* THE PROBLEM: Pull every line with "agent" from the entries below.

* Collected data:
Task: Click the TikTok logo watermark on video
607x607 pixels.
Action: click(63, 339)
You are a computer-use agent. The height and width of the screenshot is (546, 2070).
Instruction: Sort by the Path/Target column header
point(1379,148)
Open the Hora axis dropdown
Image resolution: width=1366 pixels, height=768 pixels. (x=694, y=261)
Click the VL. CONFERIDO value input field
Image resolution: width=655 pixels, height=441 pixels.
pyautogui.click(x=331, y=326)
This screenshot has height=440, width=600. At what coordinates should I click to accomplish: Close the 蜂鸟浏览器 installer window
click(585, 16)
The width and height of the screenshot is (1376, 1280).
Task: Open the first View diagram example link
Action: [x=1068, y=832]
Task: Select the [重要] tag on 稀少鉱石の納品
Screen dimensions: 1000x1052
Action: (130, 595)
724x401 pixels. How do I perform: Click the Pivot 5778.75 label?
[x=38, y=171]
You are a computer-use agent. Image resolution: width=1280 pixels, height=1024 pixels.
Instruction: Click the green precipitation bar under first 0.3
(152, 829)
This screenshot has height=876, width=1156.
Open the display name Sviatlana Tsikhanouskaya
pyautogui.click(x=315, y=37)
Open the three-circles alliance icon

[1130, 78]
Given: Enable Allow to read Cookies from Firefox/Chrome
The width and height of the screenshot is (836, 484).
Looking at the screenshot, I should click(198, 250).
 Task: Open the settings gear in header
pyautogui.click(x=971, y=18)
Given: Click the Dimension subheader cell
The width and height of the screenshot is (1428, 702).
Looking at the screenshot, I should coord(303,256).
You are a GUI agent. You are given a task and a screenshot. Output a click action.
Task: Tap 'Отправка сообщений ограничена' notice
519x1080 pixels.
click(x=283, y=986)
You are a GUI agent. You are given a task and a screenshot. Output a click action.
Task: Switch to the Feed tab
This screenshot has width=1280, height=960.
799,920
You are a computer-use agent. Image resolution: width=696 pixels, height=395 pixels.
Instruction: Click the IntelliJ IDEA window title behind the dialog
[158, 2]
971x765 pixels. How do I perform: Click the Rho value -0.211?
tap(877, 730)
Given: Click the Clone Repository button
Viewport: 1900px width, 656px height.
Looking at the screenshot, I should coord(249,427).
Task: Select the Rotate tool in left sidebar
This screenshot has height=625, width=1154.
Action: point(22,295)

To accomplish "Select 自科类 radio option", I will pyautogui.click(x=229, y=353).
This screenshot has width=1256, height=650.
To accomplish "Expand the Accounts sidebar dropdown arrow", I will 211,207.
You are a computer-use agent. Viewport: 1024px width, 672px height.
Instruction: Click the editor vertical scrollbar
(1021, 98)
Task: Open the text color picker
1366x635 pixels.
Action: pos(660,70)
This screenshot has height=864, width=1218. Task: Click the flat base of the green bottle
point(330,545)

* RESPONSE:
You are a computer-use agent. The height and width of the screenshot is (546, 2070).
You are a computer-use agent. Image resolution: width=1280 pixels, height=1024 pixels.
You are a GUI agent. You are given a task and a screenshot. Output a click action.
You are a GUI agent. You are given a task and a screenshot. Output a click action.
You are a computer-use agent. Image resolution: width=696 pixels, height=395 pixels.
You are a computer-use agent. Viewport: 1024px width, 672px height.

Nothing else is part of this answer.